Syed Mohammed Didarul Alam is presently associated as a professor at the University Of Chittagong, Bangladesh as a senior optometrist.



The purpose of this study was to find out the ocular status, health seeking behaviors and barriers to uptake eye care services among children of slum community in Chittagong, Bangladesh. The study was conducted in several urban slums in Chittagong city, which is home of slum children. A total of 410 children were clinically examined. Their accompanying guardians were also interviewed for collecting health seeking behaviors and identifying the barriers, if any, to uptake eye care services.

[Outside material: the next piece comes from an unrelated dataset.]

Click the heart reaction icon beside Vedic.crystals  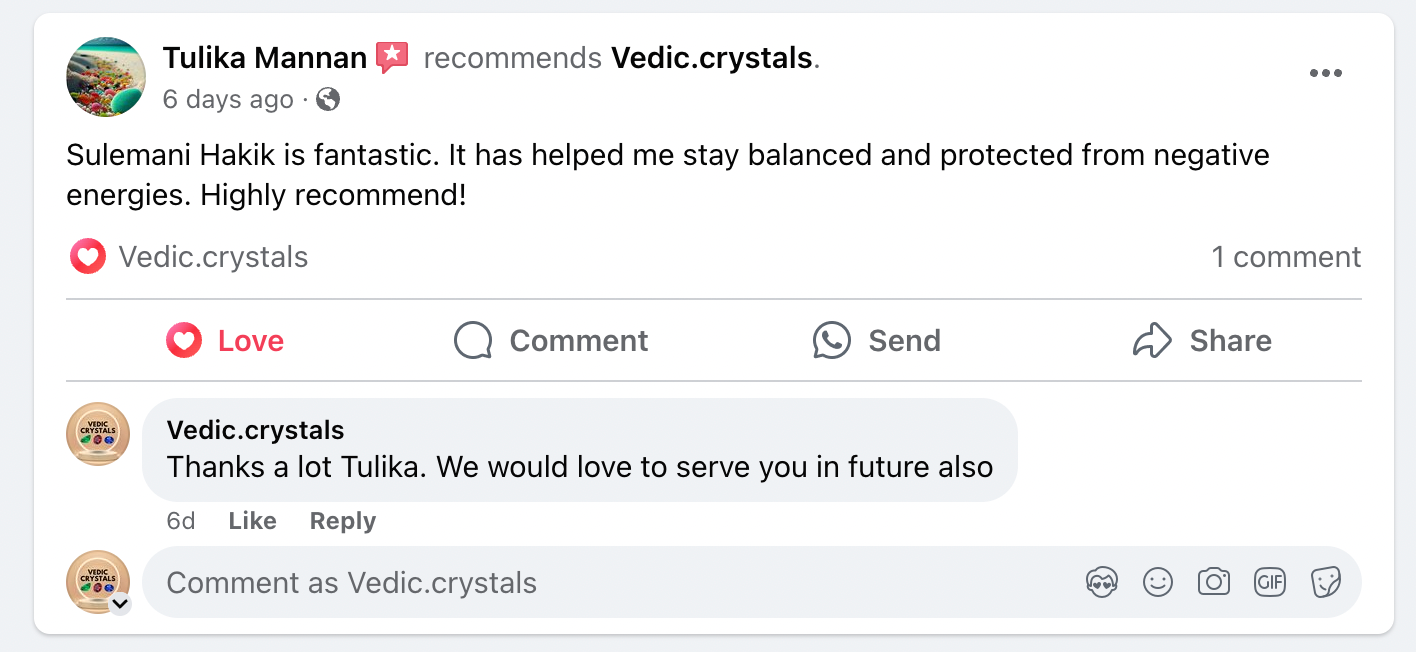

Three focus group discussions were held with guardians. Nearly 47.3% of the sampled children were male and 52.7% female. About 40% of children had different ocular complaints, where we found 36.6% having some ocular abnormalities. Most of them (73%) had never seen an eye care specialist. About 89.6% of the respondents have normal visual acuity 6/6. The common ocular problems encountered were Refractive Error (26.7%), Allergic Conjunctivitis (21.3%), Blepharitis (16.0%), Squint (7.3%), Convergence Insufficiency (4.0%), Mebomian Gland Dysfunction (8.7%), Dacrocystitis (3.3%), Congenital Cataract (2.7%), Conjunctivitis (4.0%), Xerophthalmia (1.3%), microphthalmos (1.3%), Ocular FB (1.3%). Infrequently Entropin, Corneal Opacities, Retobulbar Neuritis, Retinal Detachment, Episceleritis, Scelritis, Chalazion, and Stye were also present among children. About 4.9% children have night vision problem. About 16.8% of the children complained to have some abnormalities. It may be mentioned that, any complaint does not mean that the children have abnormalities, because they have not been assessed clinically. Many slum dwellers strongly believe about traditional treatment, but most of the guardians (70%) know where to go for the treatment. However, the guardians' of slum children cannot afford medical treatment due to their low financial condition.